◆ WHAT THE TASK REQUIRES
Copy each entry below exactly. No images.

◆ PROVIDED INFORMATION
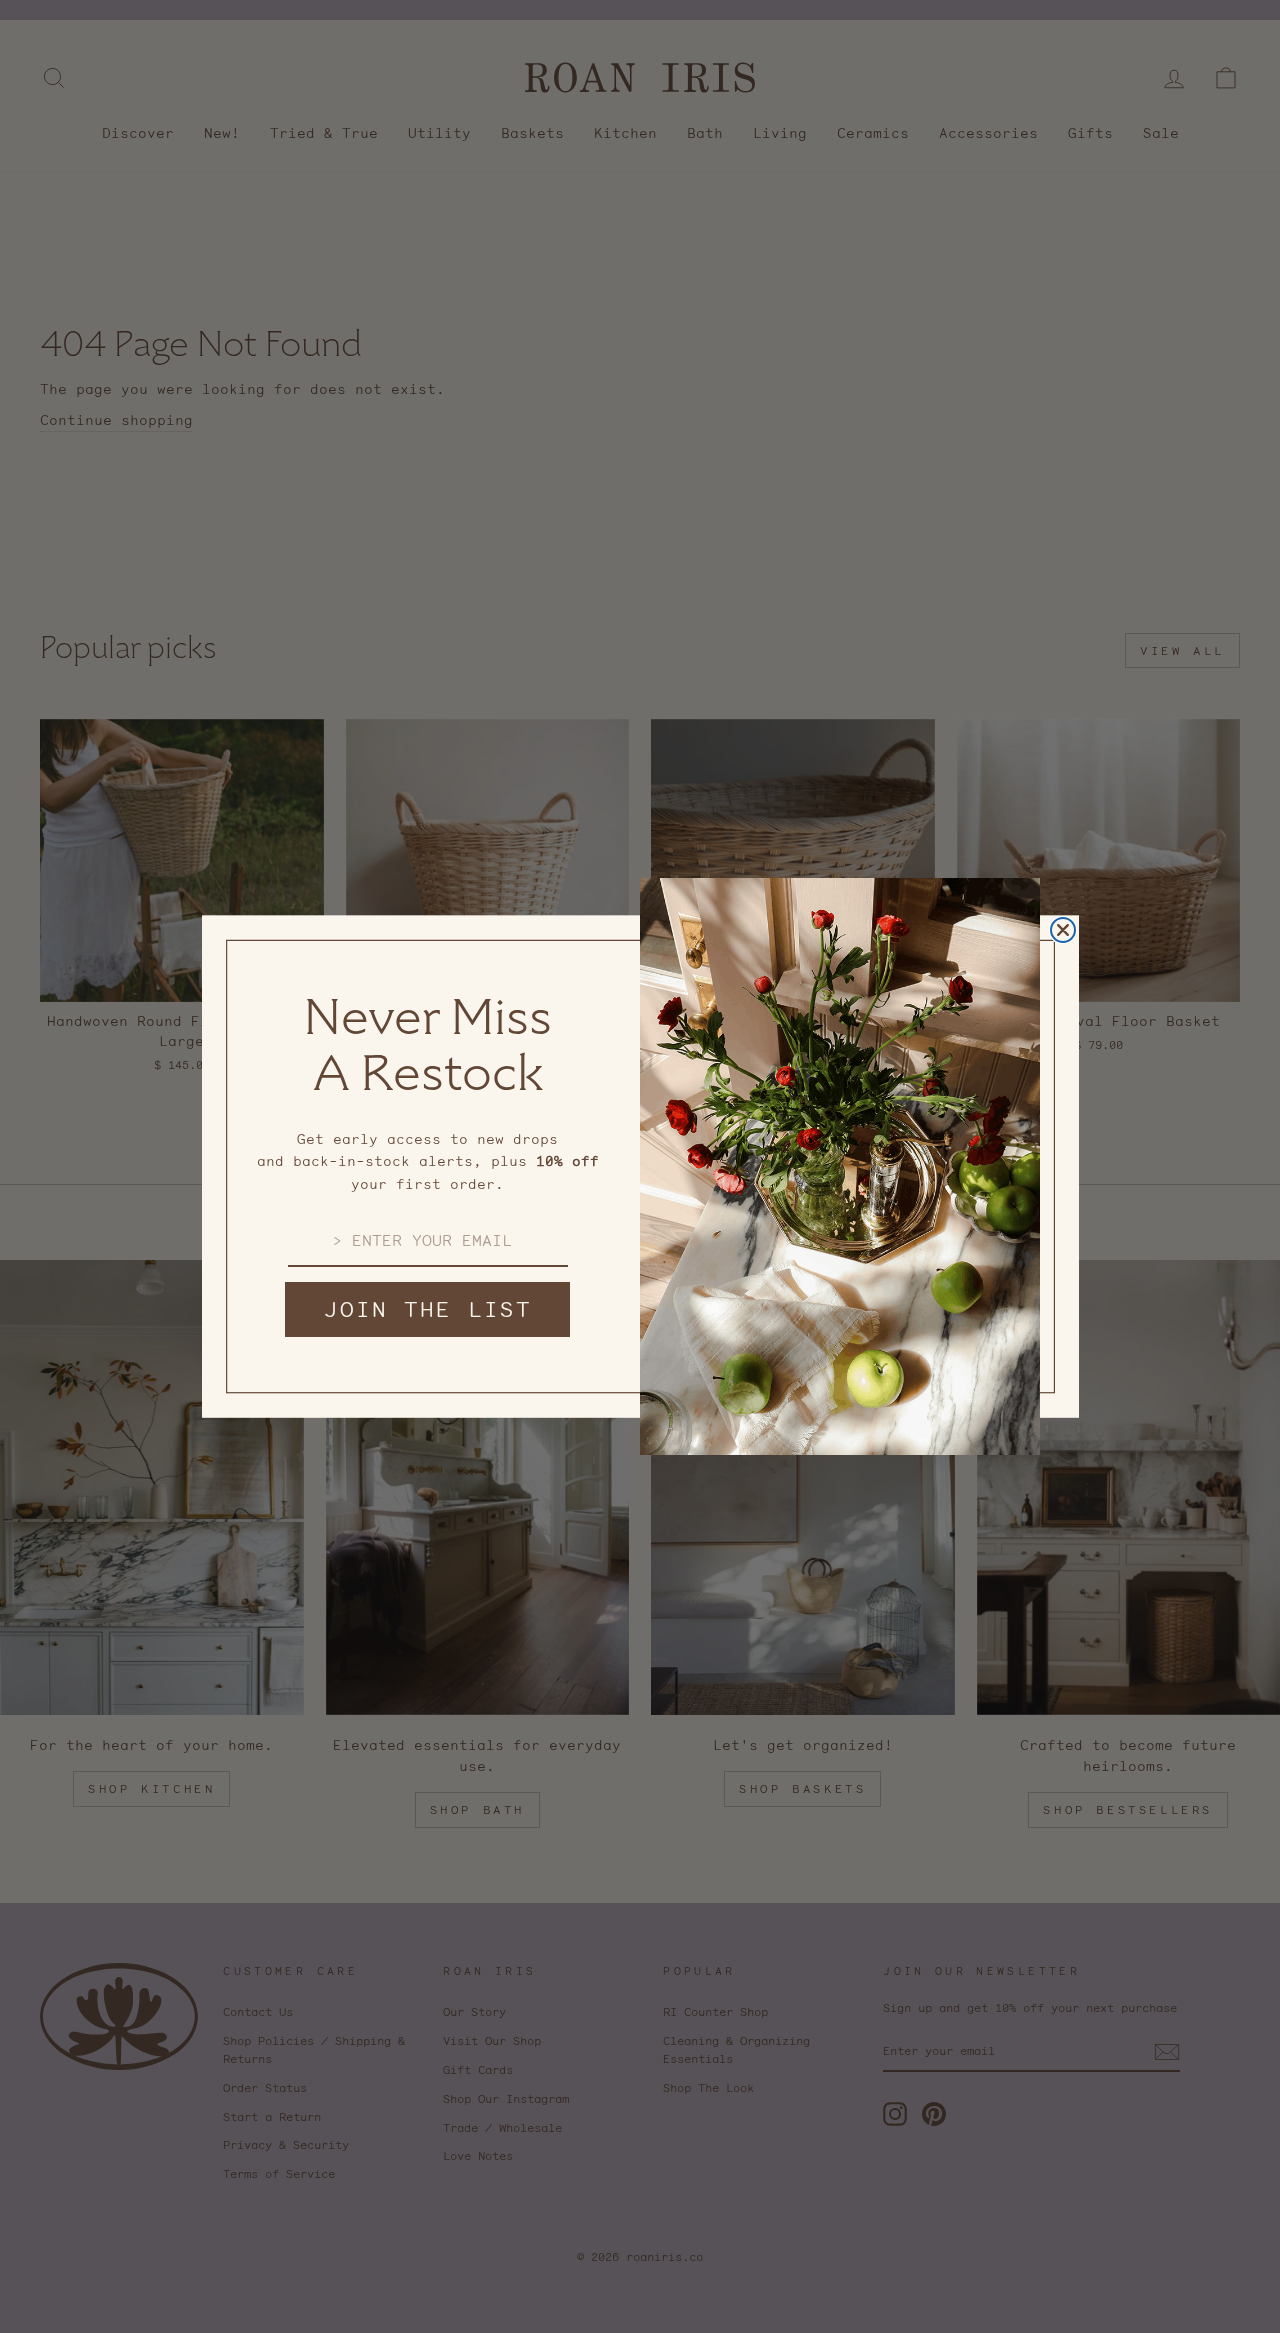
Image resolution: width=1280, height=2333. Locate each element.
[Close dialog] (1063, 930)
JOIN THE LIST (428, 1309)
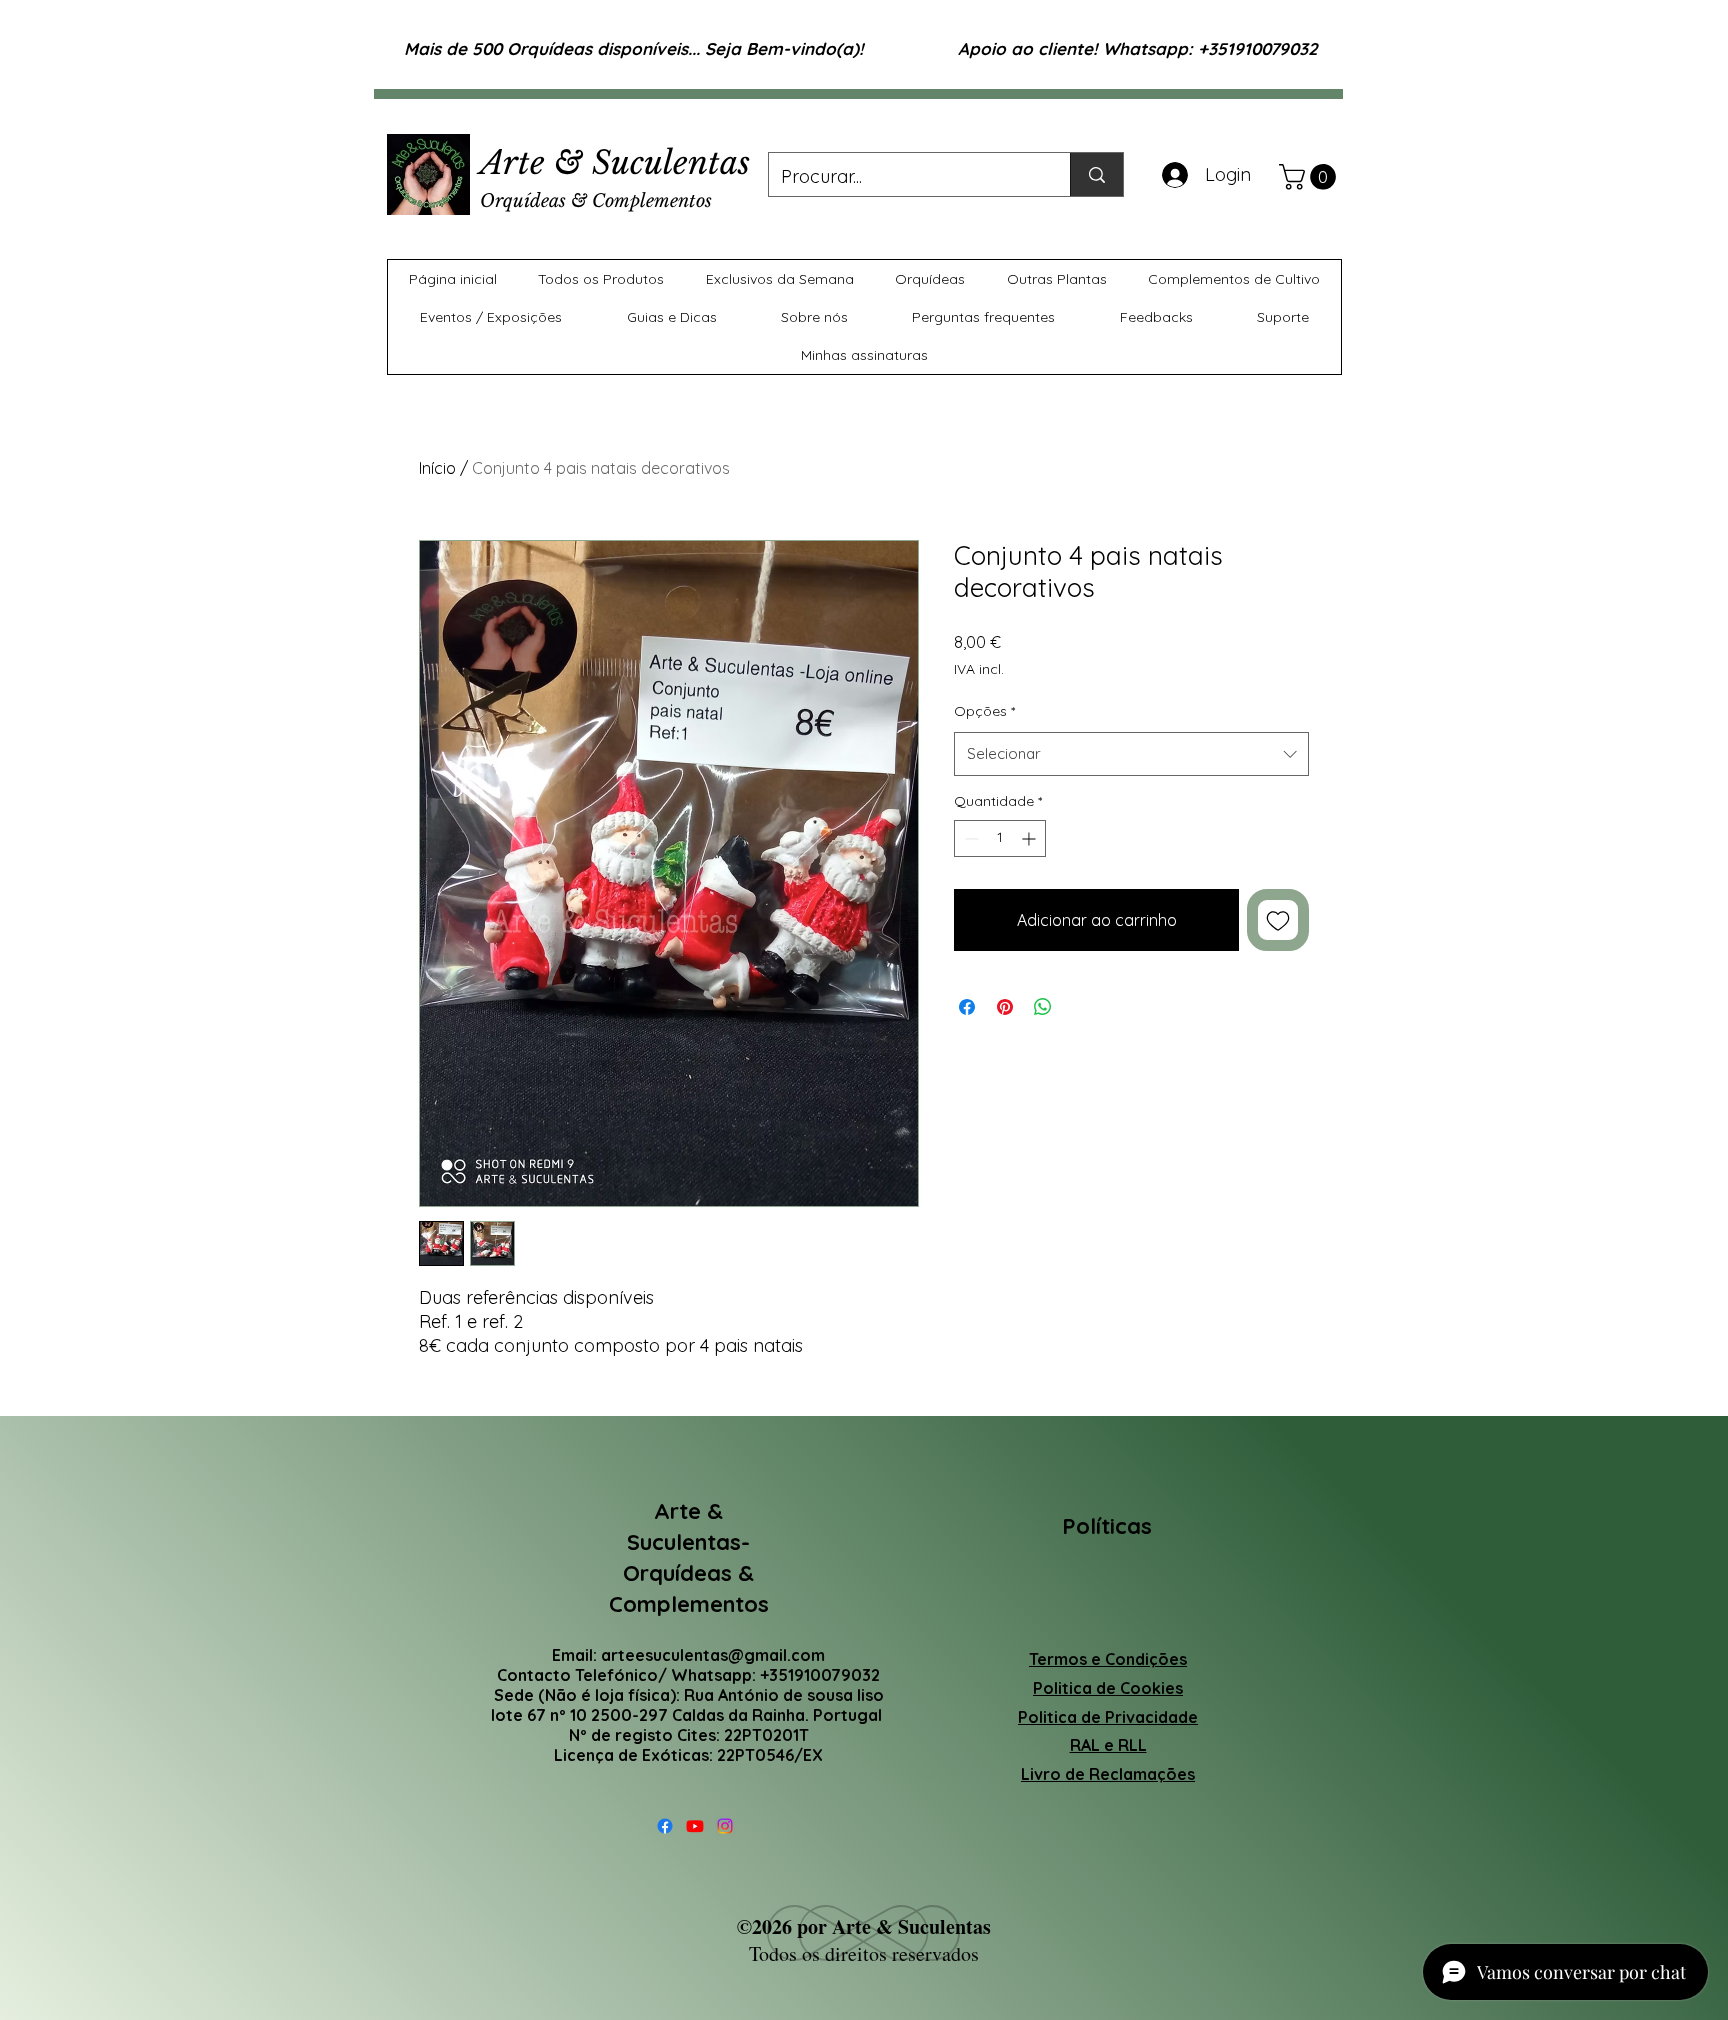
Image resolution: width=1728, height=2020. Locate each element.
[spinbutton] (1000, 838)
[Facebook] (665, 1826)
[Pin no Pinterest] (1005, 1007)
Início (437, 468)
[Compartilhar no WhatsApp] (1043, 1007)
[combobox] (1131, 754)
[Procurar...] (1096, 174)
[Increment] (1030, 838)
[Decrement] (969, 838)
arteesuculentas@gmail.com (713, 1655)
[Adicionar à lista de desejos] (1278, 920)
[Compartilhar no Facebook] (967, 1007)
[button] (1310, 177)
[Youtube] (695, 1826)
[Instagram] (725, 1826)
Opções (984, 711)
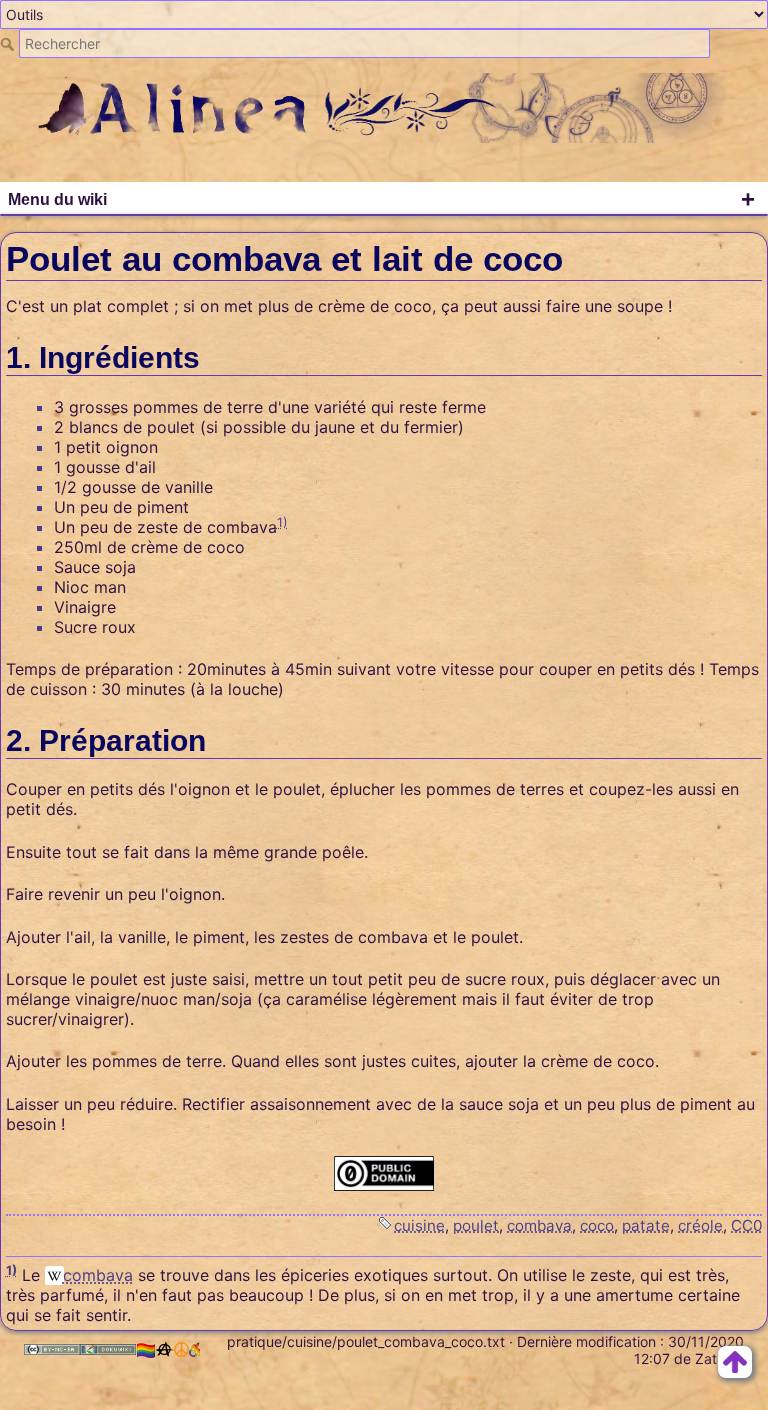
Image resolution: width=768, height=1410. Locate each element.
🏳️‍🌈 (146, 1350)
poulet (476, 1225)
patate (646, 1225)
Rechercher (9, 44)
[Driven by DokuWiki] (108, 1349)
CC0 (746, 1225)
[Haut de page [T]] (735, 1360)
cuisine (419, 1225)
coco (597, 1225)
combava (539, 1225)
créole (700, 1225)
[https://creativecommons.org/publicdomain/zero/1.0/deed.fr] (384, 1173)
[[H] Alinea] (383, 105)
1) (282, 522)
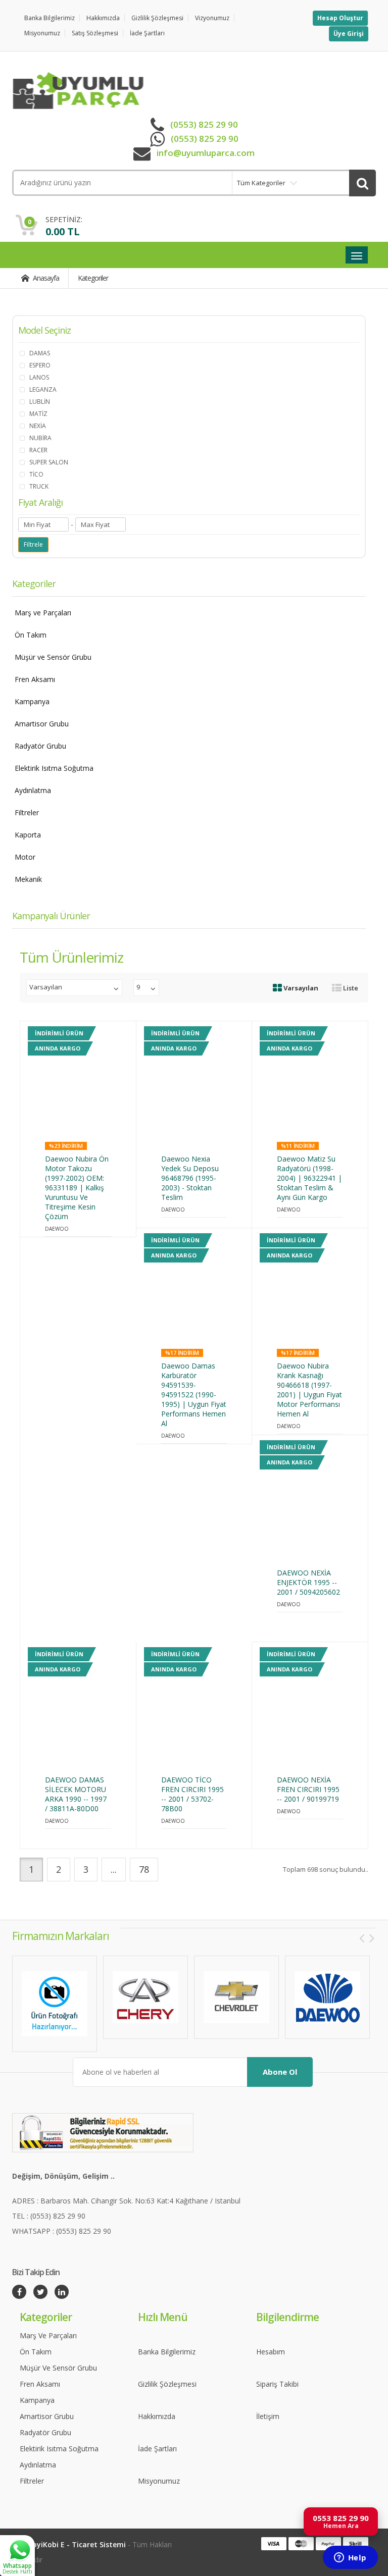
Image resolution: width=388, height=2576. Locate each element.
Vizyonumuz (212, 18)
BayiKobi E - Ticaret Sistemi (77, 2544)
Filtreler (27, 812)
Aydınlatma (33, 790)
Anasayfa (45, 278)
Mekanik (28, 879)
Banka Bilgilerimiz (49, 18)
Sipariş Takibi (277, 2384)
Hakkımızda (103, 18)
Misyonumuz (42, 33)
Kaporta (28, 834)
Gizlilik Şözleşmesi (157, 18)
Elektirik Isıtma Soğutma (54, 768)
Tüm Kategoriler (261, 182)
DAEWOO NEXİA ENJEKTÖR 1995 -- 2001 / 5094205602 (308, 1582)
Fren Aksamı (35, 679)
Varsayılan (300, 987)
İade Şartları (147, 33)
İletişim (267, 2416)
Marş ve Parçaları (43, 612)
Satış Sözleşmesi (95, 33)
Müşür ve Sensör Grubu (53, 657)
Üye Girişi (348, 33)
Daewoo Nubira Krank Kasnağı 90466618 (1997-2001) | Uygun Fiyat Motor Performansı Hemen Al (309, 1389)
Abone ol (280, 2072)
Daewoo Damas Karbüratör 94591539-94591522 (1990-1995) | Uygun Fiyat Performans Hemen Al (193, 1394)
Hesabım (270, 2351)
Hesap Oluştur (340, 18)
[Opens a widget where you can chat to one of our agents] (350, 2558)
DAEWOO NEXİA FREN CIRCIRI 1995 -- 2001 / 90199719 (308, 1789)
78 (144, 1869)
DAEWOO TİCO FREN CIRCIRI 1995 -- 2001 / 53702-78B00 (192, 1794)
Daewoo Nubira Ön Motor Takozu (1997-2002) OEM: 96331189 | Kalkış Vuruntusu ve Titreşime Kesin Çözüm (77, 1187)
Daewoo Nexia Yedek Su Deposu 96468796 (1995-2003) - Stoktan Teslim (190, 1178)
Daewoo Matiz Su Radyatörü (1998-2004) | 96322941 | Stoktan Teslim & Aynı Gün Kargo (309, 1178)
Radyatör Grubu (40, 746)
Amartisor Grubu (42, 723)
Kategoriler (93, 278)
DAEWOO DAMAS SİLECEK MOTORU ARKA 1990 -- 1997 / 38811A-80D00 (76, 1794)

◆ RESPONSE FOR THIS EXERCISE
Image resolution: width=1280, height=2333. Locate each element.
[Close dialog] (1063, 930)
JOIN THE LIST (428, 1309)
Image resolution: width=1728, height=2020. Locate each element.
[spinbutton] (1000, 838)
[Facebook] (665, 1826)
[Pin no Pinterest] (1005, 1007)
Início (437, 468)
[Compartilhar no WhatsApp] (1043, 1007)
[combobox] (1131, 754)
[Procurar...] (1096, 174)
[Increment] (1030, 838)
[Decrement] (969, 838)
arteesuculentas@gmail.com (713, 1655)
[Adicionar à lista de desejos] (1278, 920)
[Compartilhar no Facebook] (967, 1007)
[button] (1310, 177)
[Youtube] (695, 1826)
[Instagram] (725, 1826)
Opções (984, 711)
Image resolution: width=768, height=1410. Locate each element.
🏳️‍🌈 (146, 1350)
poulet (476, 1225)
patate (646, 1225)
Rechercher (9, 44)
[Driven by DokuWiki] (108, 1349)
CC0 (746, 1225)
[Haut de page [T]] (735, 1360)
cuisine (419, 1225)
coco (597, 1225)
combava (539, 1225)
créole (700, 1225)
[https://creativecommons.org/publicdomain/zero/1.0/deed.fr] (384, 1173)
[[H] Alinea] (383, 105)
1) (282, 522)
Image resolution: width=388, height=2576. Locate each element.
Vizyonumuz (212, 18)
BayiKobi E - Ticaret Sistemi (77, 2544)
Filtreler (27, 812)
Aydınlatma (33, 790)
Anasayfa (45, 278)
Mekanik (28, 879)
Banka Bilgilerimiz (49, 18)
Sipariş Takibi (277, 2384)
Hakkımızda (103, 18)
Misyonumuz (42, 33)
Kaporta (28, 834)
Gizlilik Şözleşmesi (157, 18)
Elektirik Isıtma Soğutma (54, 768)
Tüm Kategoriler (261, 182)
DAEWOO NEXİA ENJEKTÖR 1995 -- 2001 / 5094205602 (308, 1582)
Fren Aksamı (35, 679)
Varsayılan (300, 987)
İade Şartları (147, 33)
İletişim (267, 2416)
Marş ve Parçaları (43, 612)
Satış Sözleşmesi (95, 33)
Müşür ve Sensör Grubu (53, 657)
Üye Girişi (348, 33)
Daewoo Nubira Krank Kasnağı 90466618 (1997-2001) | Uygun Fiyat Motor Performansı Hemen Al (309, 1389)
Abone ol (280, 2072)
Daewoo Damas Karbüratör 94591539-94591522 (1990-1995) | Uygun Fiyat Performans Hemen Al (193, 1394)
Hesabım (270, 2351)
Hesap Oluştur (340, 18)
[Opens a widget where you can chat to one of our agents] (350, 2558)
DAEWOO NEXİA FREN CIRCIRI 1995 -- 2001 / 90199719 (308, 1789)
78 (144, 1869)
DAEWOO TİCO FREN CIRCIRI 1995 -- 2001 / 53702-78B00 (192, 1794)
Daewoo Nubira Ön Motor Takozu (1997-2002) OEM: 96331189 | Kalkış Vuruntusu ve Titreşime Kesin Çözüm (77, 1187)
Daewoo Nexia Yedek Su Deposu 96468796 (1995-2003) - Stoktan Teslim (190, 1178)
Daewoo Matiz Su Radyatörü (1998-2004) | 96322941 | Stoktan Teslim & Aynı Gün Kargo (309, 1178)
Radyatör Grubu (40, 746)
Amartisor Grubu (42, 723)
Kategoriler (93, 278)
DAEWOO DAMAS SİLECEK MOTORU ARKA 1990 -- 1997 / 38811A-80D00 (76, 1794)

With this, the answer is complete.